OBJECTIF
Présentez sous forme de liste JSON de chaînes, à raison d'une chaîne par ligne et sans les lignes vides, les lignes des enregistrements ci-dessous, en commençant à celle qui contient « 958x599 pixels. At » et en finissant après celle qui contient « Action: tap(89, 741) ». Laissez les images de côté dans votre réponse.

ENREGISTREMENTS FOURNIS
= = = = =

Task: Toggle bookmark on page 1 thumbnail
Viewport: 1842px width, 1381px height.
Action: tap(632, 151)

= = = = =

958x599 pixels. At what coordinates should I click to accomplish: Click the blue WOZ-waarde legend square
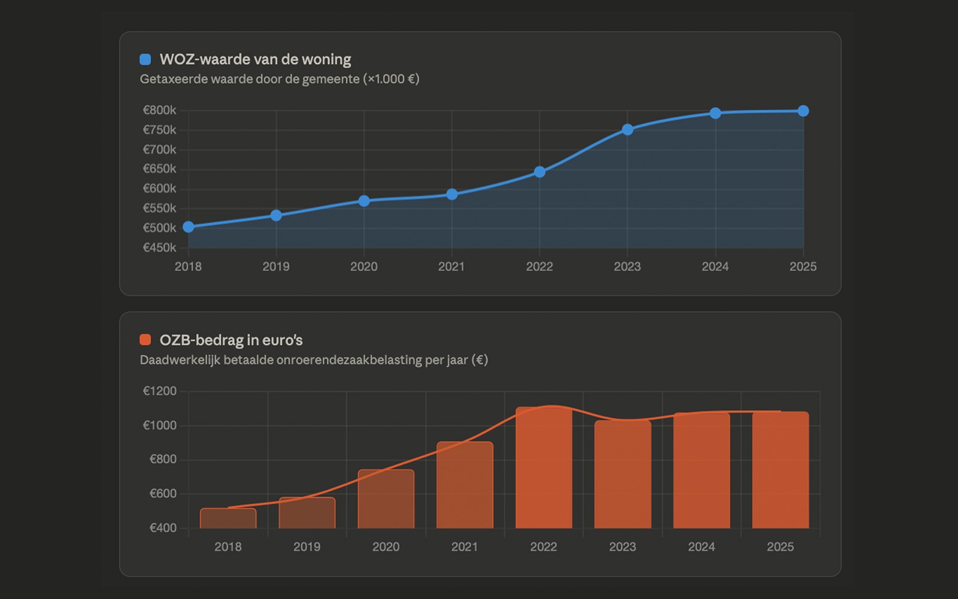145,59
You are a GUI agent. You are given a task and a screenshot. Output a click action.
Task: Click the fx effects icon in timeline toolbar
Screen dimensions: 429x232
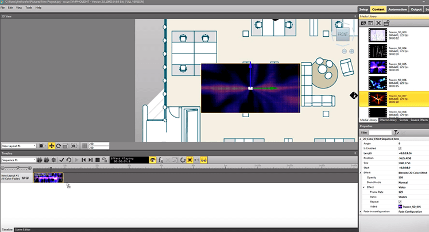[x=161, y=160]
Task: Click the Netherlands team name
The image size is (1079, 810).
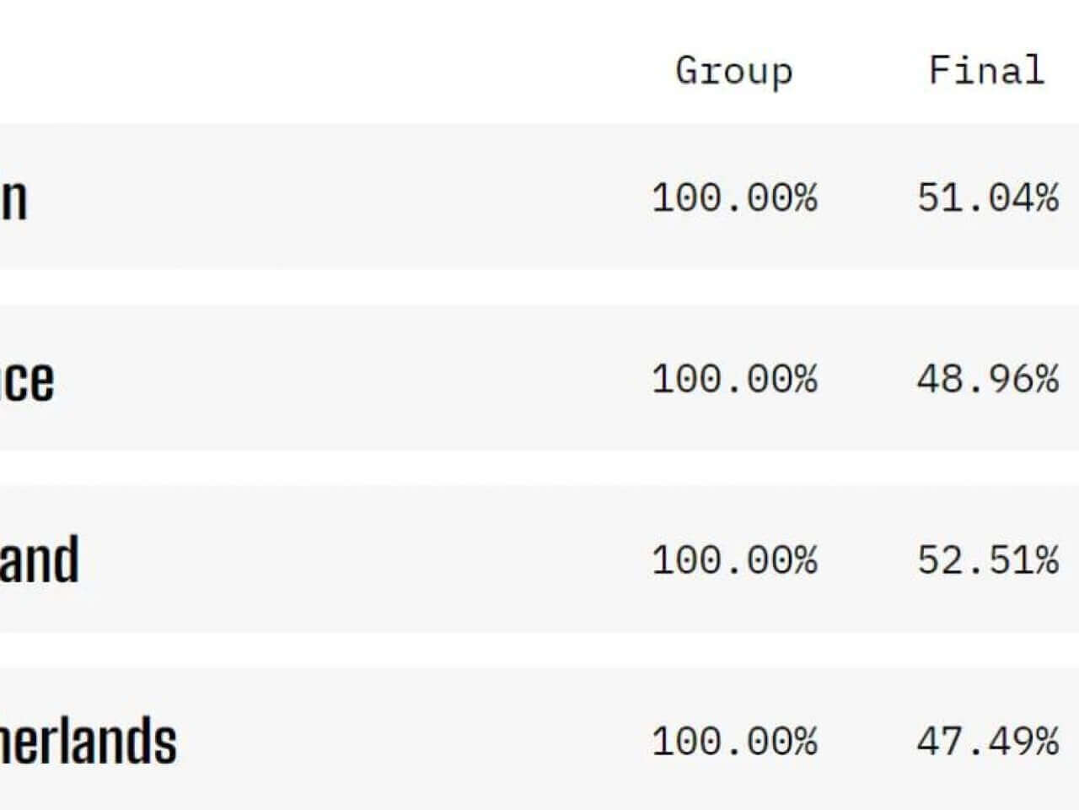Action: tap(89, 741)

= = = = =

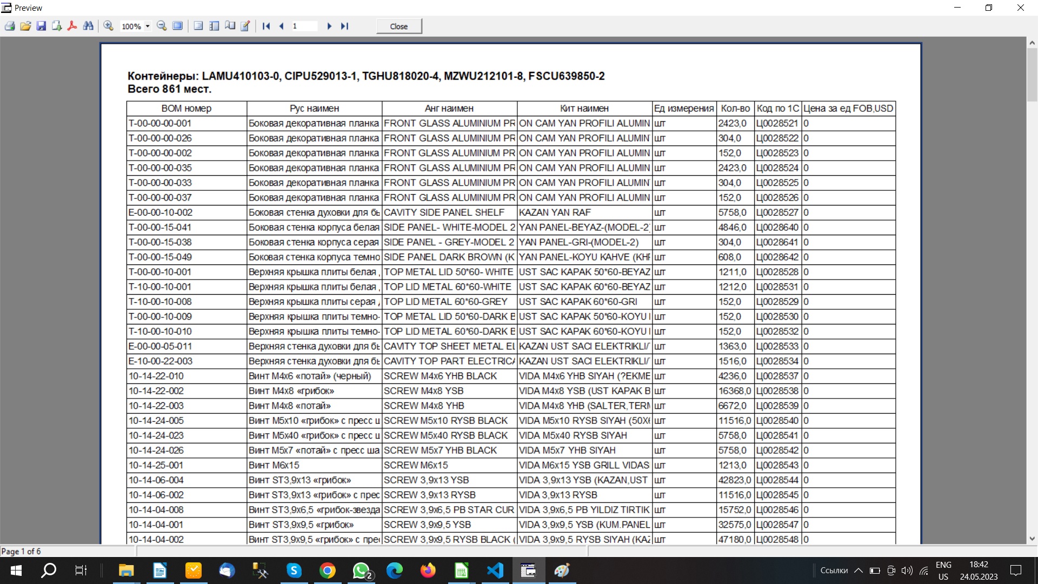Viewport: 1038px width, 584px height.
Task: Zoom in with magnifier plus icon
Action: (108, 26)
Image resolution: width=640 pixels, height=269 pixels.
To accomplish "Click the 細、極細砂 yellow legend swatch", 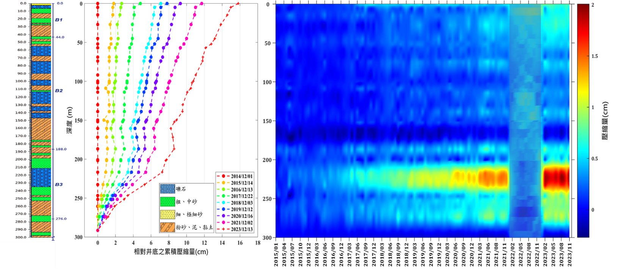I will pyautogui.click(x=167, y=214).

= = = = =

RÉPONSE ATTENDUE
[
  "958x599 pixels. At what coordinates should I click to accomplish: Click the blue WOZ-waarde legend square",
  "145,59",
  "You are a GUI agent. You are given a task and a screenshot. Output a click action.",
  "Task: Click the fx effects icon in timeline toolbar",
  "Screen dimensions: 429x232",
  "[x=161, y=160]",
  "Task: Click the Netherlands team name",
  "The image size is (1079, 810).",
  "Action: tap(89, 741)"
]